▸ **PAGE TEXT**:
##############################
About two weeks ago I noticed my wifi performance at home went to garbage. When I first got the router I was getting 20-30Mbps but now I was lucky to get 250kbps. TCP connections were constantly retrying and frequently timing out. Something changed. Figuring my neighbors might have set up a new AP I opened up Maverick’s Wireless Diagnostics tool and started scanning.

What I saw shocked me. There was a new network, one BSSID away from mine, named ‘xfinitywifi’ broadcasting on the same channel, at the same signal strength. That could only mean one thing: someone had hacked my wifi router and somehow got it to broadcast a second network so they could steal my bandwidth.
Thinking first that I was hacked, I reset the modem to factory settings and picked new passwords for everything. I ran some tests and confirmed that my wifi performance was back to what it was the day I got it. Things were fine for a few hours but then the xfinitywifi AP reappeared.
Google search for ‘xfinitywifi’. I’m not the only one. Lot’s of angry people. Others were noticing the same thing, and the culprit was Comcast. Searching more I found that supposedly you can disable it:
We encourage all subscribers to keep this feature enabled as it allows more people to enjoy the benefits of XFINITY WiFi around the neighborhood. You will always have the ability to disable the XFINITY WiFi feature on your Wireless Gateway by calling 1-800-XFINITY. You can also visit My Account at https://customer.comcast.com/, click on “Users & Preferences”, and then select “Manage XFINITY WiFi.”

But when I followed these instructions I received the classic lazy programmer’s, “an unexpected error has occurred, please try again later” error message.

So I called the number and was able to speak to a human being after being on hold for 9 minutes. What they said reflected the experience of other’s who’ve tried similar.
##############################
▸ **MATERIAL SUPPLIED**:

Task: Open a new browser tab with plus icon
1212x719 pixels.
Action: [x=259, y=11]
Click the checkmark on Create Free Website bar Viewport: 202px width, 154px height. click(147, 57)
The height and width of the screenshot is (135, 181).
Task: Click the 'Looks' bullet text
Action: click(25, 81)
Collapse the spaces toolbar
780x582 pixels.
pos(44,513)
##############################
▸ **EXERCISE REQUIREMENTS**:
Extract the stretch of the post about the xfinitywifi network from "But when I followed" through "who’ve tried similar.", copying it word for word. The listing comes from a separate source.

▸ **ANSWER BOX**:
But when I followed these instructions I received the classic lazy programmer’s, “an unexpected error has occurred, please try again later” error message.

So I called the number and was able to speak to a human being after being on hold for 9 minutes. What they said reflected the experience of other’s who’ve tried similar.